TASK REQUIREMENTS -
Starting with the first line of the data below, copy each line up to and including the one containing "1354x710 pixels.". Pictures stay out.

Stored items -
((

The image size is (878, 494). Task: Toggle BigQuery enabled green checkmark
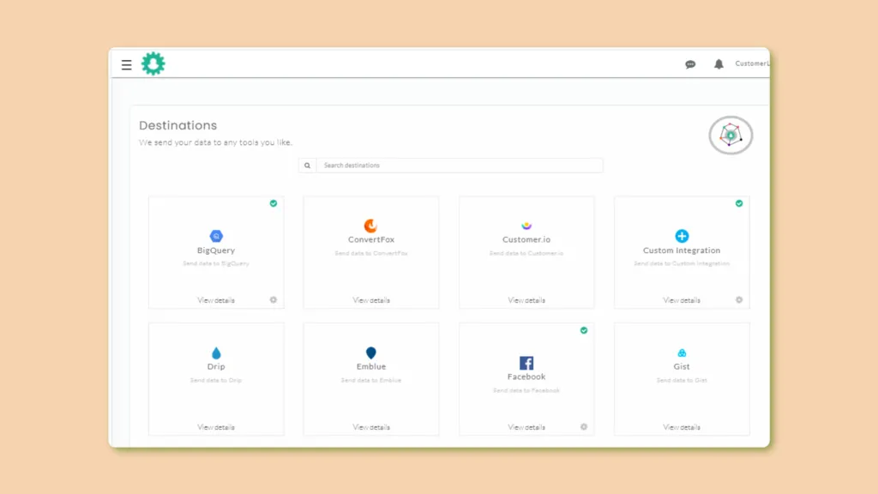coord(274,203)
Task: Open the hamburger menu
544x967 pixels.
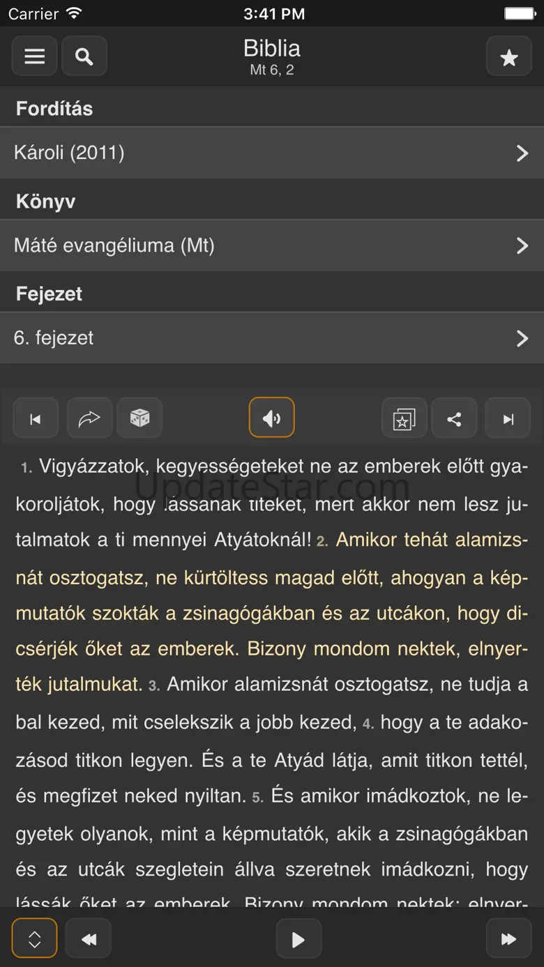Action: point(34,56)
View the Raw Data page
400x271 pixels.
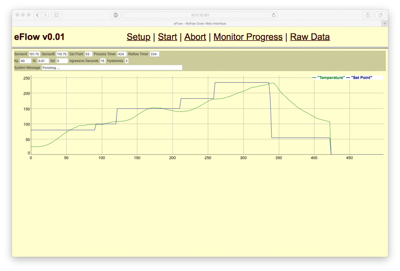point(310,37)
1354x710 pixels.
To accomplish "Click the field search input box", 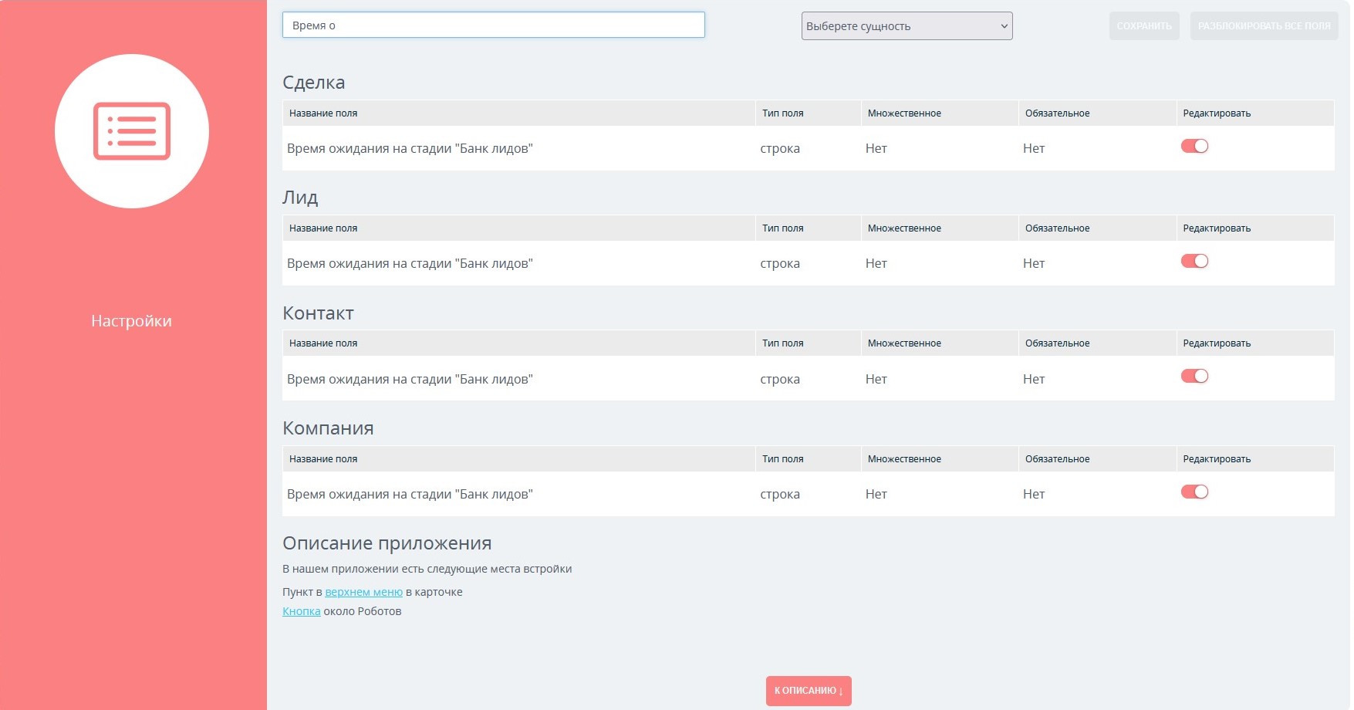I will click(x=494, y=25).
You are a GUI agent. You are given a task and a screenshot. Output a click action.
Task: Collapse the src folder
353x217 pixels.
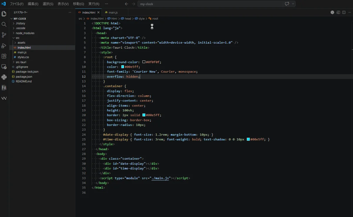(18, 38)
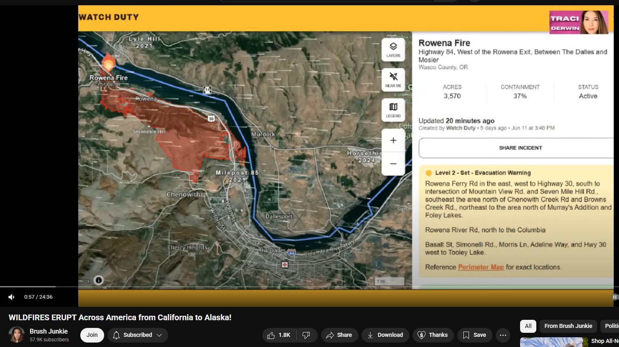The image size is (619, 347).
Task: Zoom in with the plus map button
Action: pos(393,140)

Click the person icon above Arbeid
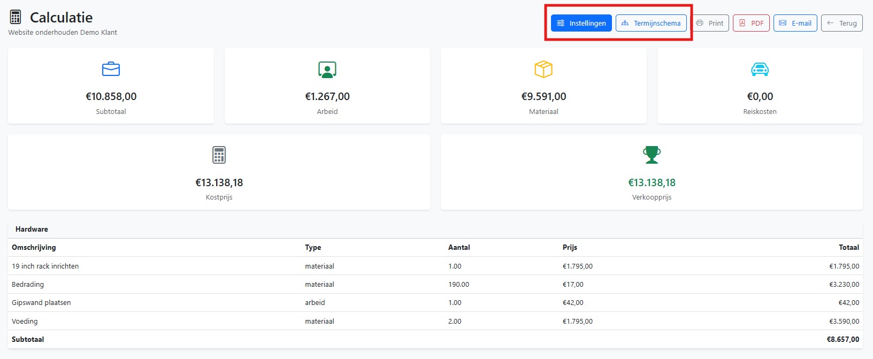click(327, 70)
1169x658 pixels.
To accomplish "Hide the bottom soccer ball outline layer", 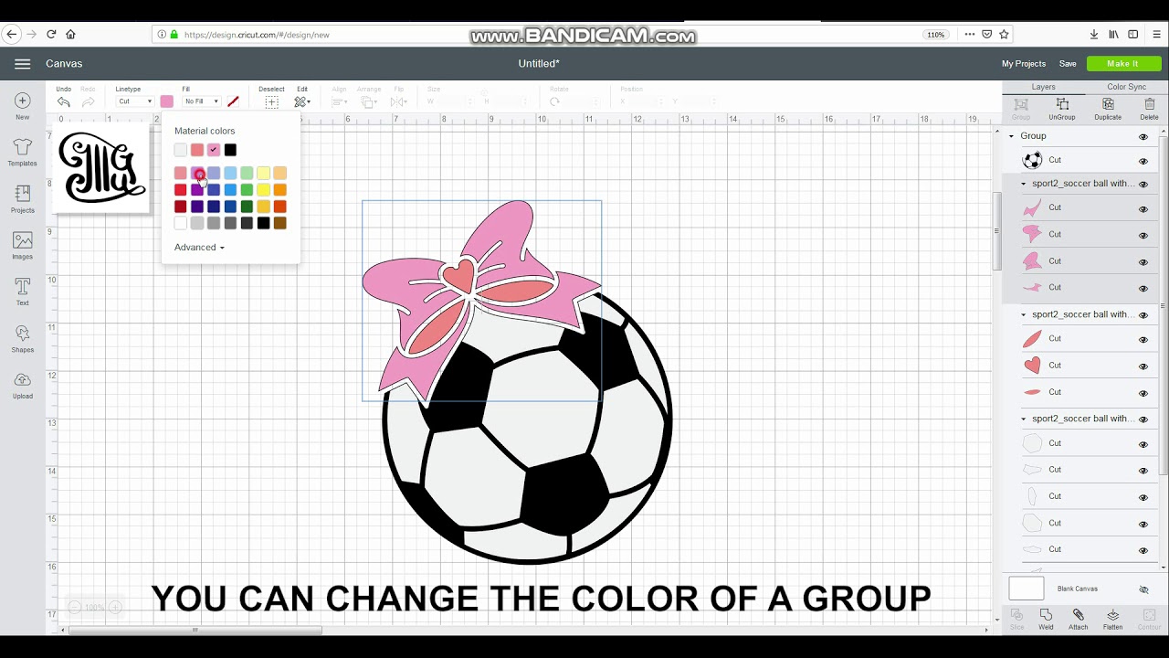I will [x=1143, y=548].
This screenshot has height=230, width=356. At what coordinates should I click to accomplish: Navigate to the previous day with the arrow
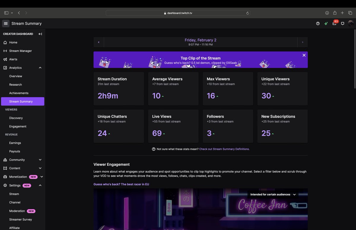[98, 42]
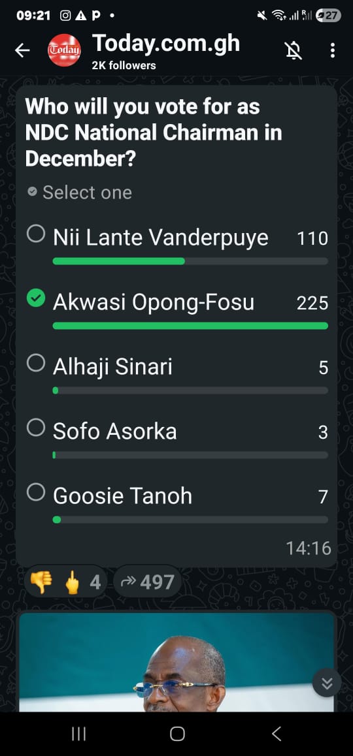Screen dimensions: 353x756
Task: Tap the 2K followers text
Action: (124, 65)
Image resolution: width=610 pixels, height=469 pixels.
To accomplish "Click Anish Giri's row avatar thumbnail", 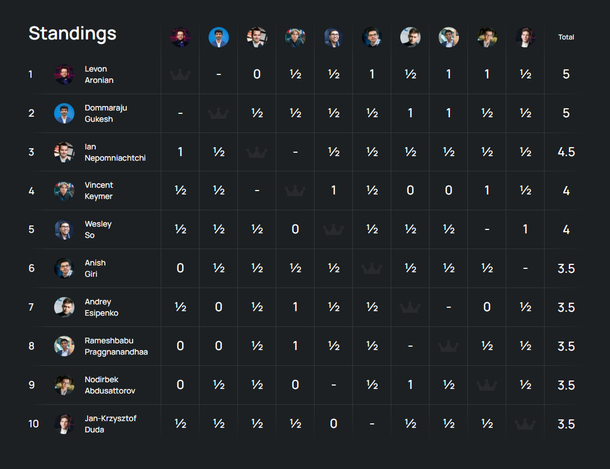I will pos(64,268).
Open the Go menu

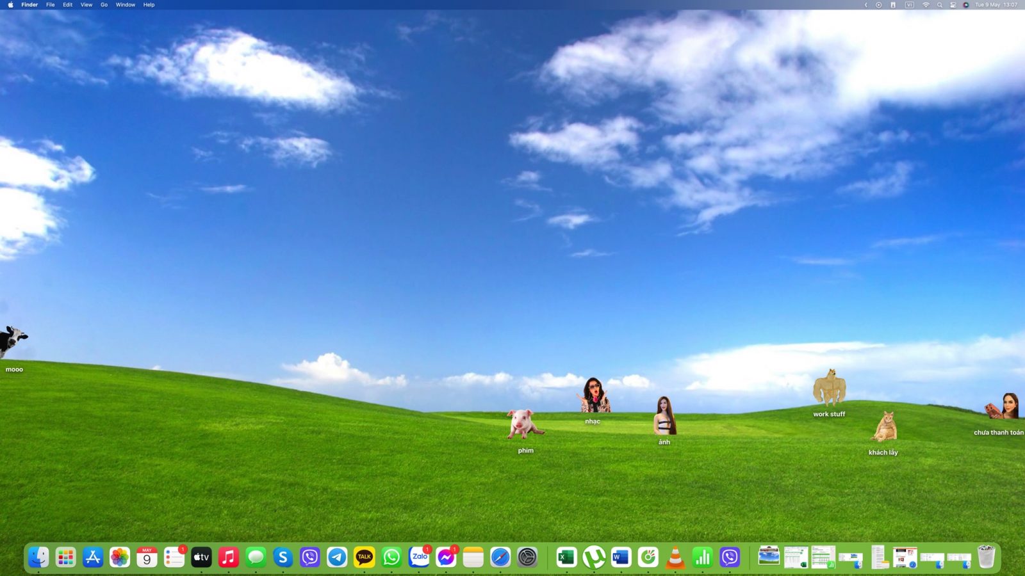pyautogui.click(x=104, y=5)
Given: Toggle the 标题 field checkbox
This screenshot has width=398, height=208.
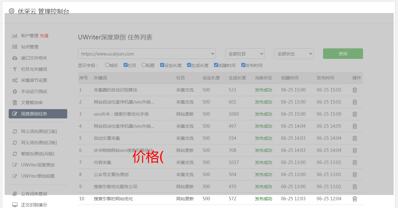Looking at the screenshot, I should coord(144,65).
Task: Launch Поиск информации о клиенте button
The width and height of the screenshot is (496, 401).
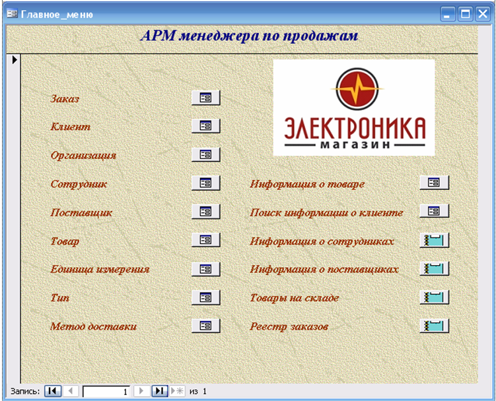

))

RESPONSE BELOW -
The image size is (878, 494). Task: Toggle BigQuery enabled green checkmark
coord(274,203)
Task: Open the hamburger menu
544x967 pixels.
Action: point(34,56)
View the Raw Data page
400x271 pixels.
point(310,37)
1354x710 pixels.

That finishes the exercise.